[Short task 1]
Please sum up the R term-document matrix post in two sentences.
[Short task 2]
Pick up the R term-document matrix post after its last sentence and keep writing it.

R: Natural Language Processing on Support Vector Machine-TermDocumentMatrix - r

I have started working on a project which requires Natural Language Processing and building a model on Support Vector Machine (SVM) in R.
I’d like to generate a Term Document Matrix with all the tokens.
Example:
testset <- c("From month 2 the AST and total bilirubine were not measured.", "16:OTHER - COMMENT REQUIRED IN COMMENT COLUMN;07/02/2004/GENOTYPING;SF- genotyping consent not offered until T4.", "M6 is 13 days out of the visit window")
word_ann <- Maxent_Word_Token_Annotator()
sent_ann <- Maxent_Sent_Token_Annotator()
test_annotations <- annotate(testset, list(sent_ann, word_ann))
test_doc <- AnnotatedPlainTextDocument(testset, test_annotations)
sents(test_doc)
[[1]]
[1] "From" "month" "2" "the" "AST" "and" "total"
[8] "bilirubine" "were" "not" "measured" "."
[[2]]
[1] "16:OTHER" "-"
[3] "COMMENT" "REQUIRED"
[5] "IN" "COMMENT"
[7] "COLUMN;07/02/2004/GENOTYPING;SF-" "genotyping"
[9] "consent" "not"
[11] "offered" "until"
[13] "T4" "."
[[3]]
[1] "M6" "is" "13" "days" "out" "of" "the" "visit" "window"
And then I generated a TDM:
tdm <- TermDocumentMatrix(as.VCorpus(list(test_doc)))
inspect(tdm)
<<TermDocumentMatrix (terms: 22, documents: 1)>>
Non-/sparse entries: 22/0
Sparsity : 0%
Maximal term length: 32
Weighting : term frequency (tf)
Docs
Terms NULL
16:other 1
and 1
ast 1
bilirubine 1
column;07/02/2004/genotyping;sf- 1
comment 2
consent 1
days 1
from 1
genotyping 1
measured 1
month 1
not 2
offered 1
out 1
required 1
the 2
total 1
until 1
visit 1
were 1
window 1
I actually have three documents in the dataset:
"From month 2 the AST and total bilirubine were not measured.",
"16:OTHER - COMMENT REQUIRED IN COMMENT COLUMN;07/02/2004/GENOTYPING;SF- genotyping consent not offered until T4.",
"M6 is 13 days out of the visit window" so it should have shown 3 columns of documents.

[Rows]
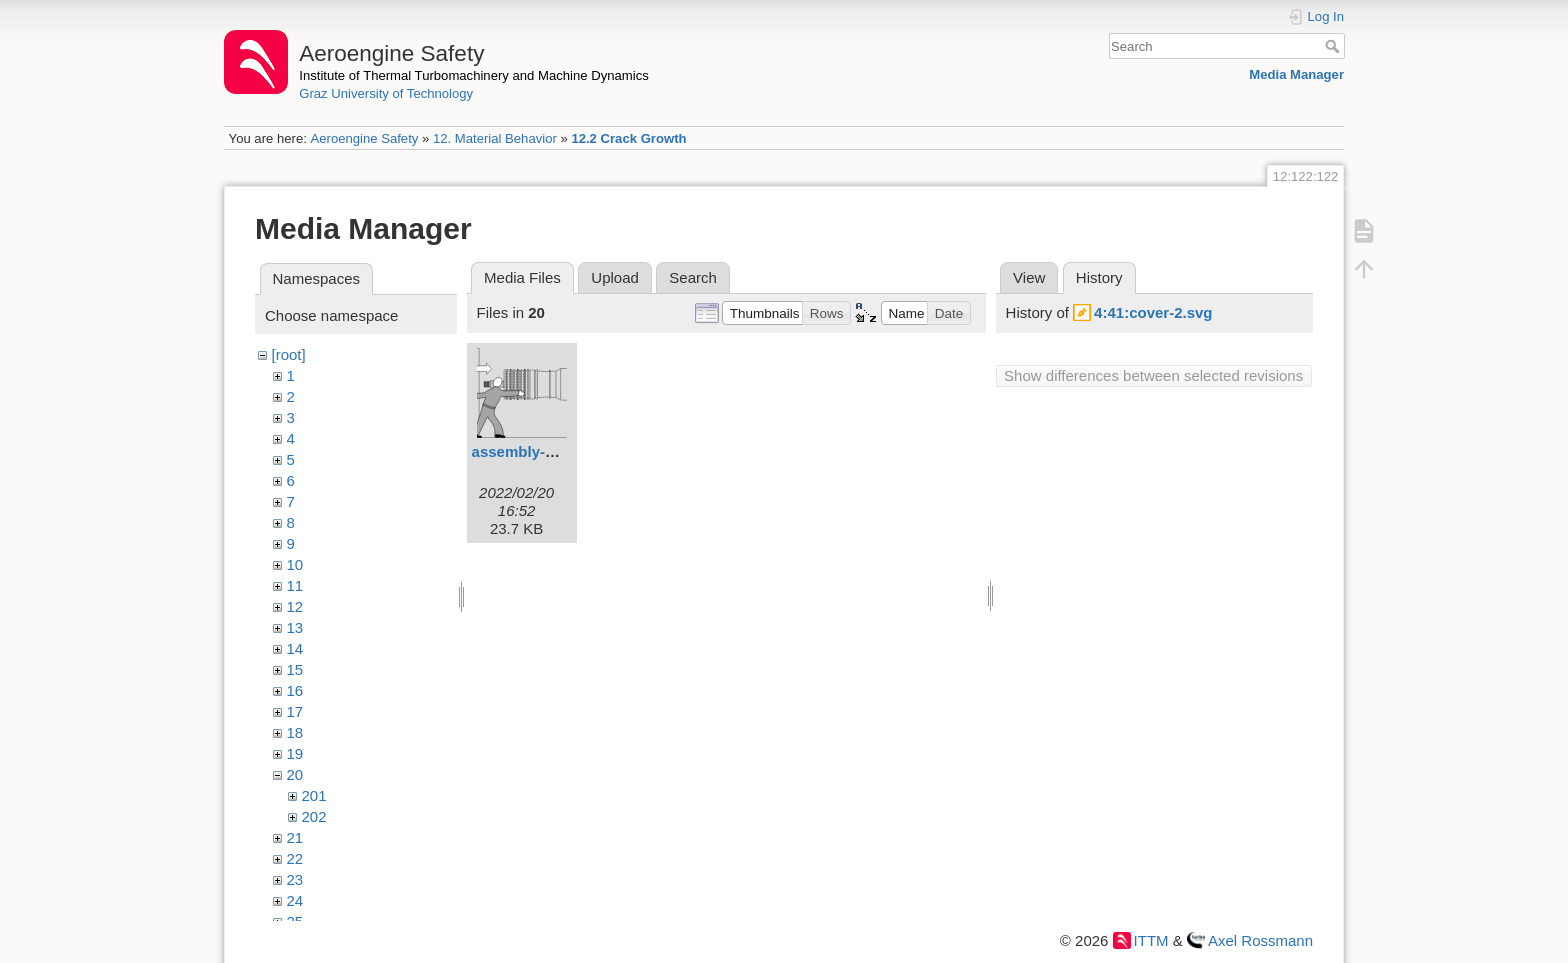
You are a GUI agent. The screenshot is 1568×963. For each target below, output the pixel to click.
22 (295, 858)
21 (295, 837)
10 (295, 564)
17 (295, 711)
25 (295, 921)
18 (295, 732)
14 (295, 648)
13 (295, 627)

[Task response 1]
The writer is starting an R project that needs natural language processing and a support vector machine model, and wants a term-document matrix of all the tokens from three documents. After annotating sentences and words and building the matrix with TermDocumentMatrix, the output shows 22 terms but only one document column, where it should have shown three.

[Task response 2]
But I only have one column shown here.
Could anyone please give me some advice on this?
sessionInfo()
R version 3.3.0 (2016-05-03)
Platform: x86_64-w64-mingw32/x64 (64-bit)
Running under: Windows >= 8 x64 (build 9200)
locale:
[1] LC_COLLATE=English_United States.1252 LC_CTYPE=English_United States.1252
[3] LC_MONETARY=English_United States.1252 LC_NUMERIC=C
[5] LC_TIME=English_United States.1252
attached base packages:
[1] stats graphics grDevices utils datasets methods base
other attached packages:
[1] tm_0.6-2 openxlsx_3.0.0 magrittr_1.5 RWeka_0.4-28 openNLP_0.2-6 NLP_0.1-9
[7] rJava_0.9-8

I think what you are trying to do is take a list of 3 strings and then trying to make that into corpus. I am not sure if in a list 3 different strings count for 3 diff documents.
I took your data and put it into 3 txt files and ran this.
text_name <- file.path("C:\", "texts")
dir(text_name)
[1] "text1.txt" "text2.txt" "text3.txt"
if you dont want to do any cleaning you can directly convert it to corpus by
docs <- Corpus(DirSource(text_name))
summary(docs)
Length Class Mode
text1.txt 2 PlainTextDocument list
text2.txt 2 PlainTextDocument list
text3.txt 2 PlainTextDocument list
dtm <- DocumentTermMatrix(docs)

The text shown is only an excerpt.